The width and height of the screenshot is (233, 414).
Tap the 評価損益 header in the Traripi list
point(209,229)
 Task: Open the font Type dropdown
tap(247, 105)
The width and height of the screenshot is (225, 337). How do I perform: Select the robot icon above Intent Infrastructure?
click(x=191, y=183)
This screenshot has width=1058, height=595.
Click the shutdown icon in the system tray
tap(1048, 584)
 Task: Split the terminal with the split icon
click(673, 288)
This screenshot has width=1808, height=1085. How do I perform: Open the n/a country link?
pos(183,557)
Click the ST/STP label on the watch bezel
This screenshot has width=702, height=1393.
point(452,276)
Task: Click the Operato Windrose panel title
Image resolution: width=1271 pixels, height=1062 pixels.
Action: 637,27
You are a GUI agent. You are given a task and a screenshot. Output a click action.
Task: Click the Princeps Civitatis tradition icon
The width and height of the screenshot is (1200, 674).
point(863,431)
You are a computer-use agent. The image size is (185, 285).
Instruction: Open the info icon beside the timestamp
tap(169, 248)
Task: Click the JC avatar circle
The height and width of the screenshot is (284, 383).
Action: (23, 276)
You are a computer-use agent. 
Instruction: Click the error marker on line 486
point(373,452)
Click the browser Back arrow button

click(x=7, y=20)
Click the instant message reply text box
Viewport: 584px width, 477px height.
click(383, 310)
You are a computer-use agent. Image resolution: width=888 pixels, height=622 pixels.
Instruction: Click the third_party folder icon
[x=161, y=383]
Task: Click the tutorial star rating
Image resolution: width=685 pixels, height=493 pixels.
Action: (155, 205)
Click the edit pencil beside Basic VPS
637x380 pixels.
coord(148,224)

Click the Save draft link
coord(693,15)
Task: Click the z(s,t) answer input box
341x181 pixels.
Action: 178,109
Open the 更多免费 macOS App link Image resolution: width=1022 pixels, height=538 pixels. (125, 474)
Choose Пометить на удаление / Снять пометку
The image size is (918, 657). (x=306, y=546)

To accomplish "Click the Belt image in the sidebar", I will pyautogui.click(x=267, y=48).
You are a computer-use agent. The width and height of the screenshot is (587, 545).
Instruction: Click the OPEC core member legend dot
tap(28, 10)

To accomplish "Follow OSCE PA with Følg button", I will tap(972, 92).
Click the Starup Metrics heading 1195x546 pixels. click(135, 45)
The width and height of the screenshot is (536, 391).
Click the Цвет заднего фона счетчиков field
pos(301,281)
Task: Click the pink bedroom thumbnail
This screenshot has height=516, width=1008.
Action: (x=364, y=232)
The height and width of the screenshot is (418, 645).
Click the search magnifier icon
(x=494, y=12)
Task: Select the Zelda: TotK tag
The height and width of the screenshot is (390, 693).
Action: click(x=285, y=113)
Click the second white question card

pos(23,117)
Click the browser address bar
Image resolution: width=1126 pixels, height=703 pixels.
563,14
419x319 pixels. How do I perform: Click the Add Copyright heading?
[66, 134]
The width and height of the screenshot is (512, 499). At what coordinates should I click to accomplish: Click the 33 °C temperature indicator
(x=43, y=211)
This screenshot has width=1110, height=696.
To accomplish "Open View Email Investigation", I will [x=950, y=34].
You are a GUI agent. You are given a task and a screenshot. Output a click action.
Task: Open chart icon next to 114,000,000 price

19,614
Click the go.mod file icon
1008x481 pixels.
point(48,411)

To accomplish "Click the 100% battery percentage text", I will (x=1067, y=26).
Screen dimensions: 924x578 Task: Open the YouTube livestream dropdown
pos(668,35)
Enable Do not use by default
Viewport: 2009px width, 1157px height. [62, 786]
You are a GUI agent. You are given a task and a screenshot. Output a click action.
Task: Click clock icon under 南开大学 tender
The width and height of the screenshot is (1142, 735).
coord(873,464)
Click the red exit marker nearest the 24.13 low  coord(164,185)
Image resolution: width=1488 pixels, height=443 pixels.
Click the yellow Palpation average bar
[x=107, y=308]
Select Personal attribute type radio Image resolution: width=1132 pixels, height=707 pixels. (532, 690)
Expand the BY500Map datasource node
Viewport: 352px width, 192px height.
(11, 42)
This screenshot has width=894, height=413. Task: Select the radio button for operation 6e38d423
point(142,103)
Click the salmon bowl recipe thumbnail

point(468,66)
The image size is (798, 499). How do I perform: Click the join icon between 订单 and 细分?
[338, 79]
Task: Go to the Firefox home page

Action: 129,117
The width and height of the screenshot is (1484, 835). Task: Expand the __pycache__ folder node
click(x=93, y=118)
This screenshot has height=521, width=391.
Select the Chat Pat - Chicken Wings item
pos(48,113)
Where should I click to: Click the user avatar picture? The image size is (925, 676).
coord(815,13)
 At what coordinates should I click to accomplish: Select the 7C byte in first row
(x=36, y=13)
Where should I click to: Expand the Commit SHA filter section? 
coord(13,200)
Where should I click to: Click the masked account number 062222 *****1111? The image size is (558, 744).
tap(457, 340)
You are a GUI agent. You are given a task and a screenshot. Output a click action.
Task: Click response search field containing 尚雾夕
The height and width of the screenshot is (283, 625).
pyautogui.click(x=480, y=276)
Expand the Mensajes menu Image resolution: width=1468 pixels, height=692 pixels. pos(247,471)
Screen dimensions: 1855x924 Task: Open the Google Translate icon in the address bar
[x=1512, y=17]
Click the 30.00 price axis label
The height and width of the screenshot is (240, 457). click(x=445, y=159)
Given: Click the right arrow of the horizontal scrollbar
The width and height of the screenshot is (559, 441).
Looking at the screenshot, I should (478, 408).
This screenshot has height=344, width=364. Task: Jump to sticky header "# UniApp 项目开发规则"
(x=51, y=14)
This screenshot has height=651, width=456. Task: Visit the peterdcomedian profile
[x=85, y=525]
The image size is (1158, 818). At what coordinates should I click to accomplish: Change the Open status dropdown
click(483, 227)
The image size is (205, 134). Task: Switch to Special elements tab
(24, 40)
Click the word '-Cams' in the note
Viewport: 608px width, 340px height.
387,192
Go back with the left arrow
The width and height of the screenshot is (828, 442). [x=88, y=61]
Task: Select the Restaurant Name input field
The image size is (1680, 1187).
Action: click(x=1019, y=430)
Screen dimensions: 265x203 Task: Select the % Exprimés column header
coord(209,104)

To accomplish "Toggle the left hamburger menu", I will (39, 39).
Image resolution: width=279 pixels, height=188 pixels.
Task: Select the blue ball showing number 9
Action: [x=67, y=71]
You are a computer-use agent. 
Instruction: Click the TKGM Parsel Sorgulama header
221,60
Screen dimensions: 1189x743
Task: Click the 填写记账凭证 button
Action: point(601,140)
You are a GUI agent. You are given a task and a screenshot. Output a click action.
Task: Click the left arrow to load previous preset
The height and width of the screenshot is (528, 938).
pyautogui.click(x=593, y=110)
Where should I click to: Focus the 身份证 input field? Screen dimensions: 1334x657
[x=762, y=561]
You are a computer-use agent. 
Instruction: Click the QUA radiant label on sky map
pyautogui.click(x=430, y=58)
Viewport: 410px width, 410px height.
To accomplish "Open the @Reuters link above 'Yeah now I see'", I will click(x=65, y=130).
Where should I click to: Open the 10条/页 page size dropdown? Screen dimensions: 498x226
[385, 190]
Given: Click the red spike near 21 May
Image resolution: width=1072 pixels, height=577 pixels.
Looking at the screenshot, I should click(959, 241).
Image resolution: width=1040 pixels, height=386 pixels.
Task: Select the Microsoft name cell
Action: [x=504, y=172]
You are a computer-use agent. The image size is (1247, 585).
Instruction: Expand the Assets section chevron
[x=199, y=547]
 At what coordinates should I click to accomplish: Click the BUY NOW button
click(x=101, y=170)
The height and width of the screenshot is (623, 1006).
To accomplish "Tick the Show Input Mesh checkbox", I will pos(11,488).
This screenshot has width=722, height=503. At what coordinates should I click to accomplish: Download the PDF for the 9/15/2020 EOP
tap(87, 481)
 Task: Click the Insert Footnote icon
§
### [Task instructions]
Rewrite the stretch from the line containing "Given: Click the red spike near 21 May" through the end of the entries, swapping "Instruction" for "Command" and changing nothing else.

### [Output]
Given: Click the red spike near 21 May
Image resolution: width=1072 pixels, height=577 pixels.
Looking at the screenshot, I should click(959, 241).
Image resolution: width=1040 pixels, height=386 pixels.
Task: Select the Microsoft name cell
Action: [x=504, y=172]
You are a computer-use agent. The image size is (1247, 585).
Command: Expand the Assets section chevron
[x=199, y=547]
 At what coordinates should I click to accomplish: Click the BUY NOW button
click(x=101, y=170)
The height and width of the screenshot is (623, 1006).
To accomplish "Tick the Show Input Mesh checkbox", I will pos(11,488).
This screenshot has width=722, height=503. At what coordinates should I click to accomplish: Download the PDF for the 9/15/2020 EOP
tap(87, 481)
 Task: Click the Insert Footnote icon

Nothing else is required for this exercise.